Getting Way Out There While Winter Hiking in the Whites
New Hampshire’s White Mountains are among the most formidable hiking proving grounds in the eastern United States. Renowned for its 48 4,000-foot peaks, the White Mountains present challenges for hikers at every level.
Winter hiking in the Whites presents its own special challenges, and until this past month I had never tried it. I drove up toward Twin Mountain, NH, from where I would set out, on December 27, curious about the experience. I had two days of solo hiking in front of me.
I chose to hike up Mount Pierce on the first day, with an option to loop over to Mount Jackson, two 4,000-foot peaks in the famous Presidential Range, of which Mount Washington is part. I harbor an aspiration to winter hike up Mount Washington at some point, and I’d read that Mt. Pierce was one of a few good warmups for that much larger, and more dangerous, undertaking. (I will be writing about that adventure when I succeed!)
More Challenge Needed
Starting from the Highland Visitors Center on Route 302, I headed up the Crawford Notch Trail. This is not a difficult trail as they go in the Whites. It climbs steadily for about 3.2 miles, not especially steep. This moderate climb attracted a good share of hikers that day, so that the snow was well tamped down and the footing reliable. It was a cloudy day so views from the top were nonexistent around mid-day. What the peak of Pierce did offer was a harsh, snappy wind and a bald top that deterred lingering for very long there.

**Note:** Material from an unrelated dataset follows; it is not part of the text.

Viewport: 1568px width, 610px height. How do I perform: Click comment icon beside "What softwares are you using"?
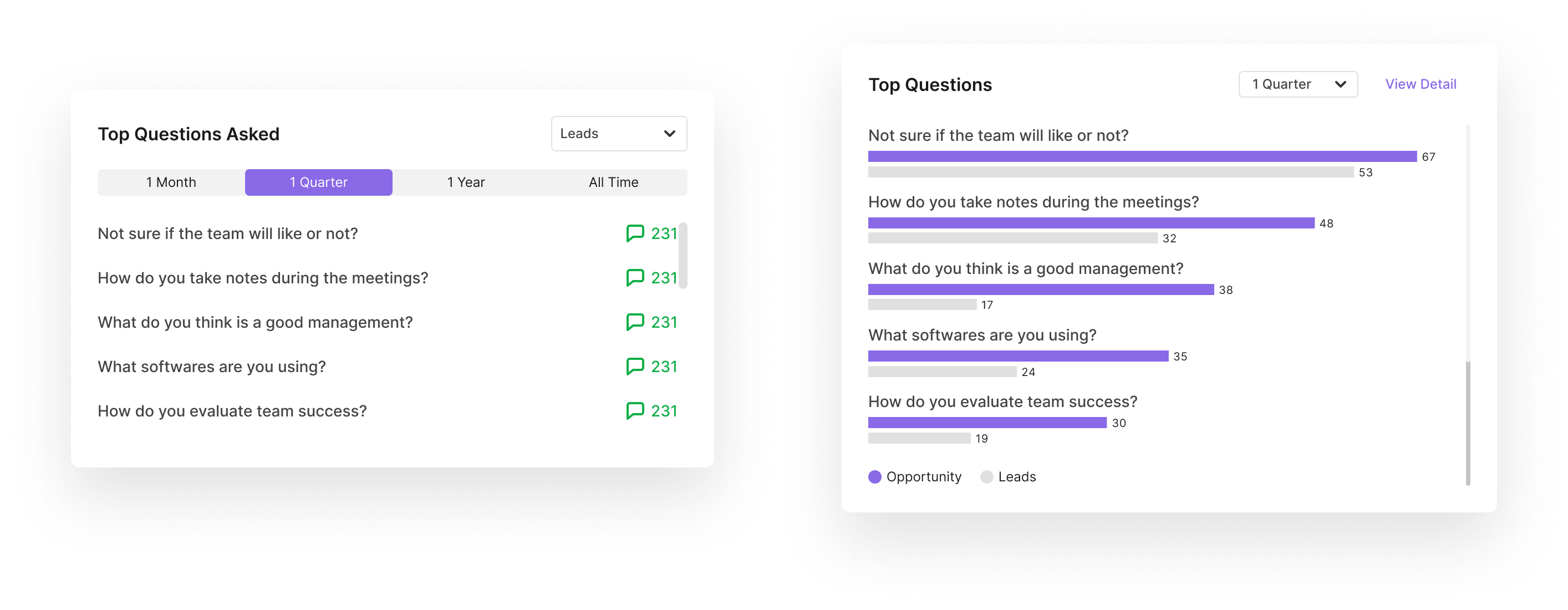click(634, 367)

I sought more. So from the summit of Pierce I proceeded on the Mizpah Trail. As fellow hikers returned, doubling back on the same trail down, I trudged forward into the back woods on a little used trail with the snow path barely broken. For more than two hours I pushed through deep snow not seeing anyone else. It was isolated, still and utterly beautiful, with a modicum of risk (if anything happened to me out here, no one was coming to help.)
Exactly what I was looking for. Silence, solitude, snow and a decent challenge. I came across Mizpah hut, a good-sized lodging hut open to hikers starting in late spring all the way into November. My daughter, Livvy, was hut master at Mizpah this past fall, so I stopped and snapped some pictures of the boarded-up building to share with her.
Then I proceeded onto Mt. Jackson, still not seeing anyone for hours. I was in heaven. As I climbed to the summit of Mount Jackson, the wind whipped up and the skies cleared to give me an extended, stupendous view of the Presidential Range and beyond. It was blustery and cold so I didn’t stay long. But in the wind the trail down was hard to locate and for a minute I searched, haunted by numerous stories of hikers getting disoriented in the Whites and stumbling off the trail and getting in trouble.
Finally I found the Jackson Bridge Trail, which slipped straight down through an iced over and very slick rock gap. Really? I thought as I perused the gap from above. I’m supposed to go down that? I took my time and made it, then trudged the three miles descent back to the Highland Center.
More Deep Snowing Hiking
The next day I decided I would bag a couple more 4,000-footers, toying with the idea of adding all 48 4,000-footers in the Whites to my adventure list. It’s a thing. I’ve climbed about a dozen of them so far. We’ll see.
For today it would be the Kinsmans, north and south, two peaks on the north side of Route 93, opposite Franconia Ridge, which I’ve already done (though not in winter, when it becomes a more formidable endeavor).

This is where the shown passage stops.